InitializerListMinTest.cpp and VariadicTemplateMinTest.cpp are fixed and extended versions of the test source code by Loïc (used for N2722 and N2772). The main extension is that they test more arities (argument numbers): 3, 6, 9, 12, 15, 18, 21, and 24 arguments. InitializerListMinTest.cpp uses the std::min(initializer_list<T>) implementation provided by GCC. Both InitializerListMinTest and VariadicTemplateMinTest repeat the min calls 50000 times in order to get a significant number of clock ticks.

TestMinOfThreeLists.cpp is entirely new. It tests the performance of the min of three std::list<char> objects of the same size. Their size is varied from small to large, and for each size, the performance of min is measured.

The performance is estimated by calling clock().

Results

The data that came out of the tests are stored in Excel files (using Microsoft Excel 2003), and available at data/.

MinTestDebug.xls is the result of running InitializerListMinTest.cpp and VariadicTemplateMinTest.cpp three times, after debug compilation (no compiler flag other than -std=c++0x). See also Figure 2 and 3.

MinTestOptimized.xls shows the results of running InitializerListMinTest.cpp and VariadicTemplateMinTest.cpp three times, after optimizing compilation (extra GCC compiler flag: -O3). See also Figure 4 and 5.

TestMinOfThreeLists.xls shows the results of running TestMinOfThreeLists: the first Excel sheet shows the result for an optimizing compilation; the second sheet shows the result for a debug compilation. In both cases, the variadic template version was so fast that zero clock ticks were measured. On the other hand, there appeared a clear linear relation between the performance of the initializer list version and the std::list size. As shown at Figure 6 and 7.
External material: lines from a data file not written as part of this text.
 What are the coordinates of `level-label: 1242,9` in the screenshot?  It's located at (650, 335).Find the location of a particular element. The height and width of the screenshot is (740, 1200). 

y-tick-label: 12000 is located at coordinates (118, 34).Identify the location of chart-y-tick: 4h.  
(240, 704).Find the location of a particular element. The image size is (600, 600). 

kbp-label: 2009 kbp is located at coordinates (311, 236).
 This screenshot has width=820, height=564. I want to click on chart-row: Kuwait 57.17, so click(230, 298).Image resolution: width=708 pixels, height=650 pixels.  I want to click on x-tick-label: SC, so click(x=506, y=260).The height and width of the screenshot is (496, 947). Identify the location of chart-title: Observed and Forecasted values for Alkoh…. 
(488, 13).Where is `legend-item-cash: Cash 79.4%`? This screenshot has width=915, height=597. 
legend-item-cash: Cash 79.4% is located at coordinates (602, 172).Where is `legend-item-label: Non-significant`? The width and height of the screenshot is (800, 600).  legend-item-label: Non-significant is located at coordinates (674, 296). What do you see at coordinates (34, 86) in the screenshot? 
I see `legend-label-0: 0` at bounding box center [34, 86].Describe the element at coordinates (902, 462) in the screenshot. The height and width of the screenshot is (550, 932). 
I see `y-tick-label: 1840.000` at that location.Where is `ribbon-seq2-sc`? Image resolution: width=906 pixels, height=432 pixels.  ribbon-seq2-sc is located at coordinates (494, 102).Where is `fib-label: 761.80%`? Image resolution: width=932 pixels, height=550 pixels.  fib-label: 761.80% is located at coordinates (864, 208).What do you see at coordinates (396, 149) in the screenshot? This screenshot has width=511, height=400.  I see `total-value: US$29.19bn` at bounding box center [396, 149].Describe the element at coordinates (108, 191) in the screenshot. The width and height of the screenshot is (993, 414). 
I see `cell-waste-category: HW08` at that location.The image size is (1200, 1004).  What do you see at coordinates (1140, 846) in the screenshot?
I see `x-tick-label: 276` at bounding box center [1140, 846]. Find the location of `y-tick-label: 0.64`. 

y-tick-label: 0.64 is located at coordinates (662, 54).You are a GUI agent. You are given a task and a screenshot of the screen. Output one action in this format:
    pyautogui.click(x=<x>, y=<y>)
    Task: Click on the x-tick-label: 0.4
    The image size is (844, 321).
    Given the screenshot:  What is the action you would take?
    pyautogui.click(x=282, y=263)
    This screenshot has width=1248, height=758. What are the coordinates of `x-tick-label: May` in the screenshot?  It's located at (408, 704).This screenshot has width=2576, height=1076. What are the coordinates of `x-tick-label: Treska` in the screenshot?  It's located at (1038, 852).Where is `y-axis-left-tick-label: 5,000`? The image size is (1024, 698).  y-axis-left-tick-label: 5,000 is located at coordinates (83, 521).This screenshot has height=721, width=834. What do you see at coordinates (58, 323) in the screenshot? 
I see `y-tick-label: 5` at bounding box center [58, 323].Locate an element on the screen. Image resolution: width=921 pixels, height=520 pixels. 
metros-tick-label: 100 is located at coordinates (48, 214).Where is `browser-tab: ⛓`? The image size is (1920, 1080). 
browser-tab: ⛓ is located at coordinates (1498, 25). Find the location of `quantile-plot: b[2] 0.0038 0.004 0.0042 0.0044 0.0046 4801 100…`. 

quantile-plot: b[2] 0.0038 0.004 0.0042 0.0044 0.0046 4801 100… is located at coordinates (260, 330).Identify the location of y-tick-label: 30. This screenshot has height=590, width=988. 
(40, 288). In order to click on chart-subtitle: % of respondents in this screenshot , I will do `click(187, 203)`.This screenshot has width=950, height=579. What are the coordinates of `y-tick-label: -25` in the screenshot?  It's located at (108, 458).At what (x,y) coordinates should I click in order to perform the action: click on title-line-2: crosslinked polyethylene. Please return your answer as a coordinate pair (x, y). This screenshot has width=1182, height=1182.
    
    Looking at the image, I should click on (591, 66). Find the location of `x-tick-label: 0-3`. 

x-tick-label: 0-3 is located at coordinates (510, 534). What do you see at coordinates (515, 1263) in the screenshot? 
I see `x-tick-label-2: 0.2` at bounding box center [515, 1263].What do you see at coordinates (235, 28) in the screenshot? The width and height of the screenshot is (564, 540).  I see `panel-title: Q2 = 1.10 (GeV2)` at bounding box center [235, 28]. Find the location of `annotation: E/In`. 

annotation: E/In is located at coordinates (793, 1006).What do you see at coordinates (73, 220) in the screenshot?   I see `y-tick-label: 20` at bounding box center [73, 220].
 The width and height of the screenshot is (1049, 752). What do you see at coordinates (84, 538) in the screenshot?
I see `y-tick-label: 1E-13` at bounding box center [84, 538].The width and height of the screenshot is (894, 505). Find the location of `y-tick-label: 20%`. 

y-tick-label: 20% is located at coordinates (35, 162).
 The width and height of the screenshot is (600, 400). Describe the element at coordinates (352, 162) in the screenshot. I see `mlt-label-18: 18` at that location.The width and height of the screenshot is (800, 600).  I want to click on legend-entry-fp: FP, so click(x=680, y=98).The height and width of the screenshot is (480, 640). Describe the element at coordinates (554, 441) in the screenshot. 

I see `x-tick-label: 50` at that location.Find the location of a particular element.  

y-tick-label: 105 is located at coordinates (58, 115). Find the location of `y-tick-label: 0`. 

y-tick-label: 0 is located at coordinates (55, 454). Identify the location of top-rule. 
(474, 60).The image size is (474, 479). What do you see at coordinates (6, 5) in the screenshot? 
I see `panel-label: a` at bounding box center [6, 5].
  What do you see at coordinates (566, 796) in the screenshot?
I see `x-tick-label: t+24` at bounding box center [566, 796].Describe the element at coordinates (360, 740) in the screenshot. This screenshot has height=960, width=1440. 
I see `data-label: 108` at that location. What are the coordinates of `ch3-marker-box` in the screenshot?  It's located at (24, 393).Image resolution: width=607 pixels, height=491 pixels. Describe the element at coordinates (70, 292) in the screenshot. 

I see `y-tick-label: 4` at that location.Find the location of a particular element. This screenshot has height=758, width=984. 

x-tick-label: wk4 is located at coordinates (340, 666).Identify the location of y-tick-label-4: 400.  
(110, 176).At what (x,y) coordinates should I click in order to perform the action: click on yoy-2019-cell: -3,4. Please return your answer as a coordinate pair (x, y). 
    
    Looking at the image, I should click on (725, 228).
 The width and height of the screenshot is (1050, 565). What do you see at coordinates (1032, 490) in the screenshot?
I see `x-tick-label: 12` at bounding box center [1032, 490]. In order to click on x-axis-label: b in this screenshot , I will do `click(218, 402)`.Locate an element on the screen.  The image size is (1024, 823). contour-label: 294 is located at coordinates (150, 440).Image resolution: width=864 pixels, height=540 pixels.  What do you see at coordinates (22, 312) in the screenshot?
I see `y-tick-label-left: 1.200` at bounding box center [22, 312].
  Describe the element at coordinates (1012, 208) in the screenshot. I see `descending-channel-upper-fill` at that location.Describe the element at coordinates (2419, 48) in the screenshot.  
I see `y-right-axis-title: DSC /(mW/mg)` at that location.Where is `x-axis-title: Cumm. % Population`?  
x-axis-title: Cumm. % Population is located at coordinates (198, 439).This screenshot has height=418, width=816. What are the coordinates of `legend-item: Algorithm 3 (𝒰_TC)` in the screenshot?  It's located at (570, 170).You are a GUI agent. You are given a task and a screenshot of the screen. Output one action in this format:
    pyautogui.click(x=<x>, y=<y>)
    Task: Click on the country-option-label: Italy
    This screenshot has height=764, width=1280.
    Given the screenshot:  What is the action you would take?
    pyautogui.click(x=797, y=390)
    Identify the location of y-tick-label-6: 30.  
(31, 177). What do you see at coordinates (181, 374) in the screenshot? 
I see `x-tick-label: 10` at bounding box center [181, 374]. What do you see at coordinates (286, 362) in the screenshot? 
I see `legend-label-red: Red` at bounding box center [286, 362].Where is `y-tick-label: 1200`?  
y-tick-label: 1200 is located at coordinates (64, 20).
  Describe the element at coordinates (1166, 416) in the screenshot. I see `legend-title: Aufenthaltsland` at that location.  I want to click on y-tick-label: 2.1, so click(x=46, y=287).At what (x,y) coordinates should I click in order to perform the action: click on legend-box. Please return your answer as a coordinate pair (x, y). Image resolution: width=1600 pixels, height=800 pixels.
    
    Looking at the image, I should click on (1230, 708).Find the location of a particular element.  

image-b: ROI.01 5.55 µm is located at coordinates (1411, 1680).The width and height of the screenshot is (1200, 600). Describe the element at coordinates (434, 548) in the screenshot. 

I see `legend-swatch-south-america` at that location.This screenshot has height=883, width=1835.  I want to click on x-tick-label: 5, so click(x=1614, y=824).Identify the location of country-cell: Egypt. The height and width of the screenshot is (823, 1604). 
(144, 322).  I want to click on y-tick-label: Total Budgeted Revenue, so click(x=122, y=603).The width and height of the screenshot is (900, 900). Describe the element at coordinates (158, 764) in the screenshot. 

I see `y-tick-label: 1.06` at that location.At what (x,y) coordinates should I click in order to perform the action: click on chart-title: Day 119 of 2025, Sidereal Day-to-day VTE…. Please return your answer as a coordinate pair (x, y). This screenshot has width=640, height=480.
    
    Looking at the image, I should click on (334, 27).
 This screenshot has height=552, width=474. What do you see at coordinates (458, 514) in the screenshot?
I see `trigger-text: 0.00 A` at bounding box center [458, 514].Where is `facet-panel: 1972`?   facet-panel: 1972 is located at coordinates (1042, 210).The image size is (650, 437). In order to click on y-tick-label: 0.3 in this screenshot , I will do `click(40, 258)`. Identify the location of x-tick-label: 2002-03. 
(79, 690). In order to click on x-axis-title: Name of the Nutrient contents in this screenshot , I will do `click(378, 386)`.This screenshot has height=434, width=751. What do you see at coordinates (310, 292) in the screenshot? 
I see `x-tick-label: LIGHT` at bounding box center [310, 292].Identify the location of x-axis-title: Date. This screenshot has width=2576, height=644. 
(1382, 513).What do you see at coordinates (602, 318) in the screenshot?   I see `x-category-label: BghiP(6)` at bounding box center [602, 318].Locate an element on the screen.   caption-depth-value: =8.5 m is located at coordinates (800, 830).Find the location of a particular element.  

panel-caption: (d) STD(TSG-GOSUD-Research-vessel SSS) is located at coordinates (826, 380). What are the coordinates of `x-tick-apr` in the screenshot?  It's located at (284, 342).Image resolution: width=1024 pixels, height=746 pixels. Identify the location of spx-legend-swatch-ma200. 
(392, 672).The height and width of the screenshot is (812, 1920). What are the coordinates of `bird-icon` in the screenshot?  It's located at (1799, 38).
The time (along the vertical axes) is expressed by the number of clock ticks.


Figure 2. min of int (debug compilation):
min-of-int (debug)


Figure 3. min of string (debug compilation):
min-of-string (debug)


Figure 4. min of int (optimizing compilation):
min-of-int (optimized)


Figure 5. min of string (optimizing compilation):
min-of-string (optimized)


Figure 6. min of three std::list objects (debug compilation):
min of three std::list objects (debug)


Figure 7. min of three std::list objects (optimizing compilation):
min of three std::list objects (optimized)

Conclusion

The performance of std::min(initializer_list<T>) is potentially significantly worse than a similar variadic template, min(const T&, const Args&...), as shown by the new results for min of string. Moreover, the performance of std::min(initializer_list<T>) is potentially linear to the size of the objects themselves, as was shown by TestMinOfThreeLists. Such a linearity is not found for the variadic template version. Instead, it was found that the variadic template version can be extremely fast, even when its arguments are std::list objects of a very large size.

I regret that I didn't get myself involved with the LWG discussions about N2722 and N2772, last year. At that time I hadn't yet studied initializer lists and variadic templates well enough.

Thanks to Loïc for providing the original test code, admitting the error, and providing me very helpful feedback.